04 March 2010
 
Haiku

Haiku
(KOBAYASHI ISSA, 1763-1828)

 
UKI-GUSA TO MISHI
MA NI IKE  NO KORI
KANA
 
While I looked at the lilly-pads
The pond
Froze

- Issa
 
I have a pal who elected to stay in Japan rather than leave, once his tour in World Famous Fighter Squadron 151 was done. He has risen to become a Gaijin well known for his insight into the inscrutable East, which turns out to be much more scrutable than you would think, if you just slow down a little and think about what is going on.
 
He shares his insights regularly through a sort of newsletter on Japanese affairs as they pertain to national security, To frame his analysis, he appends a haiku to each report.
 
I liked the one that came this morning, since the pool at Big Pink is going the other way. Slowly, ever so slowly, the ice lozenge in the middle of the green cover is receding. But Issa’s poem resonated strongly.
 
He wrote over 20,000 of them in his life. Issa was his pen-name; it means “Cup-of-tea.” He is widely celebrated as one of the four great masters of the genre, along with Bash?, Buson and Shiki.
 
He lost his mother when he was three, and the subsequent passage through an adoring Grandmother (who died when he was a young teen) to a wicked stepmother colored his formative years.
 
The Stepmother exiled him to old Edo, and eventually there was a bitter legal battle over his father’s inheritance. He married three times, with many issues that wound up in the courts, and despite all the personal tumult, his work reflects an innocence that is quite appealing.
 
Issa’s poem this morning collided with ice and reality.. I have a connection in the litigation community out West, and it is his considered opinion that the recovery is fluttering, at least in his constituency. Companies have been pressed up against the wall, and searching for ways to cut overhead.
 
Employees were the first to go. Now they are scouring the cupboards for other savings. Some of those apparently are the corporate equivalent of going without health insurance- they are cutting their legal fees and walking naked to the law.
 
Maybe it is the combination of the early meeting in Fairfax and the note from my legal counsel, the distinguished firm of Dewey, Dickem and Thrush, LLC.
 
It is a pity you don’t get a decent course in these matters before the Process grabs you and throws you into the shredder. Ever a ten-minute training film would have been useful, but of well.

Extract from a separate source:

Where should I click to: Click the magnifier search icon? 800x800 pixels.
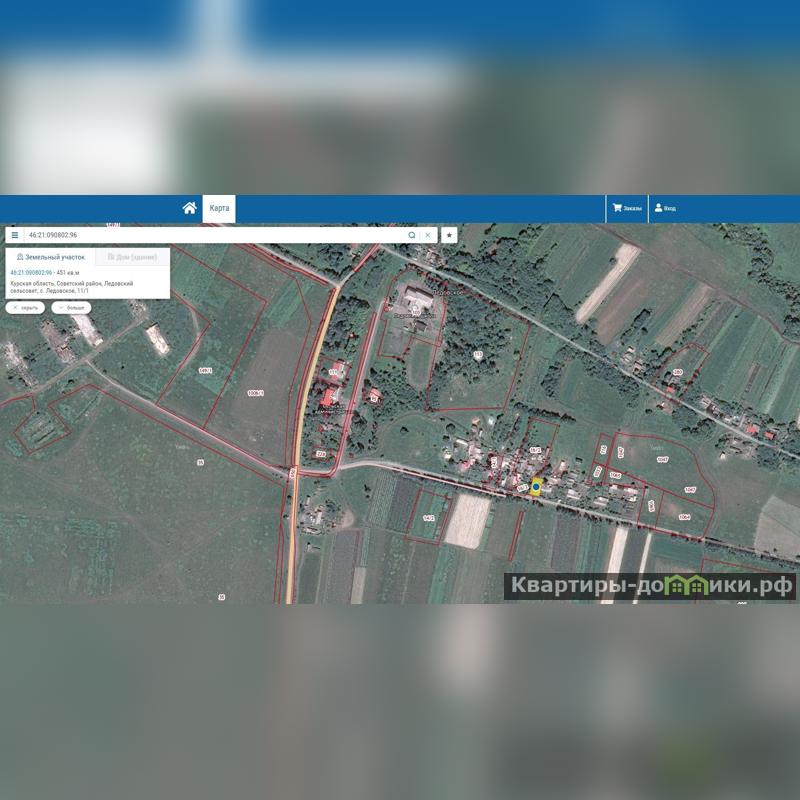coord(412,235)
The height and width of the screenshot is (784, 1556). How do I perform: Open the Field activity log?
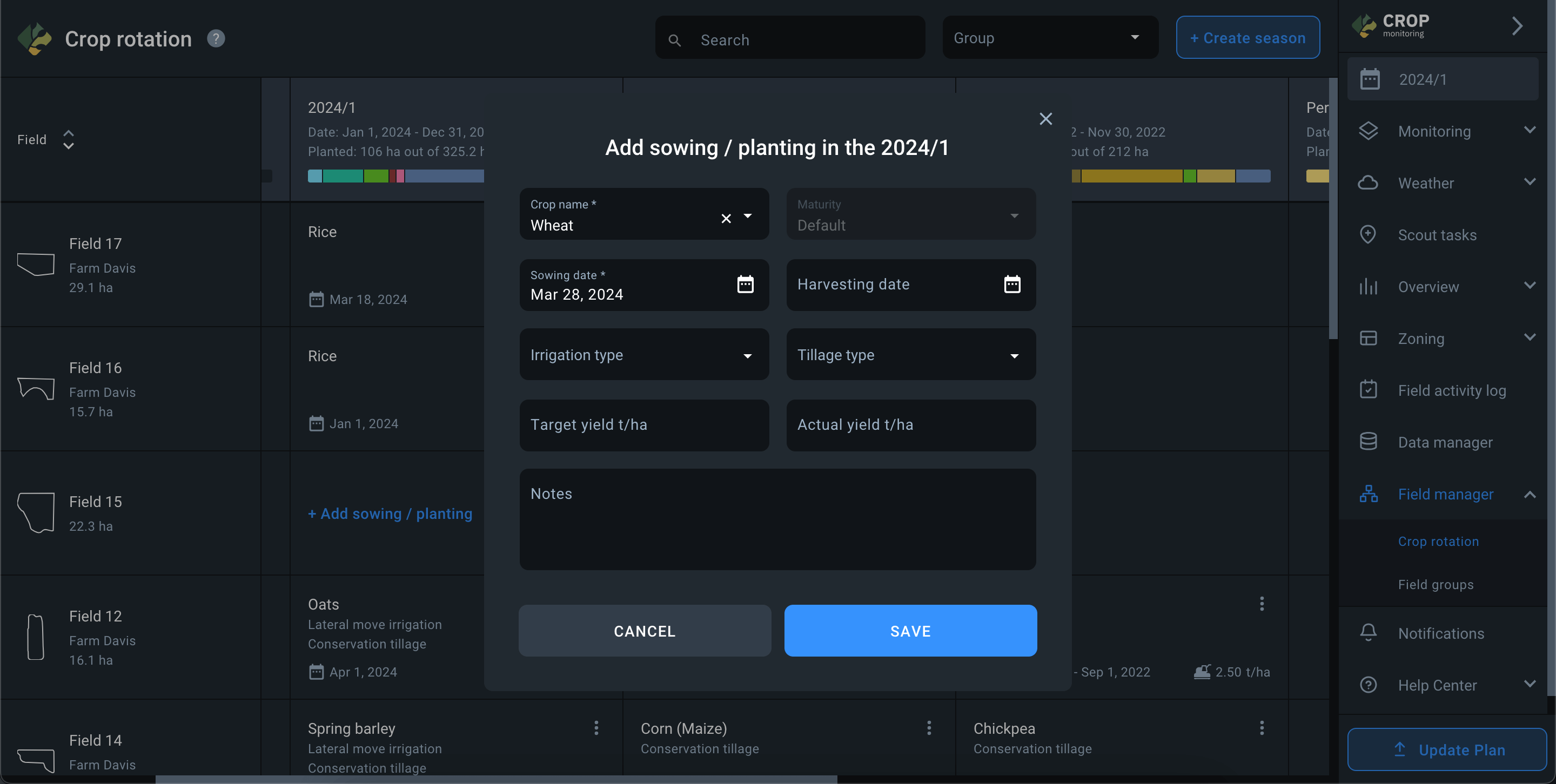coord(1451,390)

You have to deal with what it is when it happens and deal with it on the fly.
 
I don’t pay as much attention to the notes as I used to. They are intended to convey confidence, I think, since they are printed on rich vanilla-colored paper and are actually just statements of the amount left in my account with them from the last battle with the ex.
 
It is a modest balance, inconsequential, really. Certainly in comparison with the hefty wedge that they billed to my credit card as they filled up to the minimum to ensure their future vigilance on my behalf.
 
DDT has, of late, taken to sending a credit card voucher with the statement, which I assume means that they want me to fill up the account again against the contingency of future legal actions. They must have their backs against the wall like everyone else.
 
Since the only time I have spent in a courtroom as an adult is in the surreal realm of marital relations, that strikes me as sort of ominous. I wonder if they know something I don’t?
 
I know a "round three" is looming out there when my "circumstances change," as the ambiguous words in the divorce decree go, and I do intend to seize back the remaining half of my Navy pension at some point in the not too distant future.
 
I had really been counting on that, something career military people do several times a day as a mantra to deal with the daily aggravation.
 
"It all counts on 20," goes the old mantra.
 
At least until it doesn't.
 
Shoot, I just looked at the little time icon on the screen. I have to be at a meeting in Fairfax in 50 minutes. I need to unfreeze myself from here and get it in gear. If Issa could do it, I can.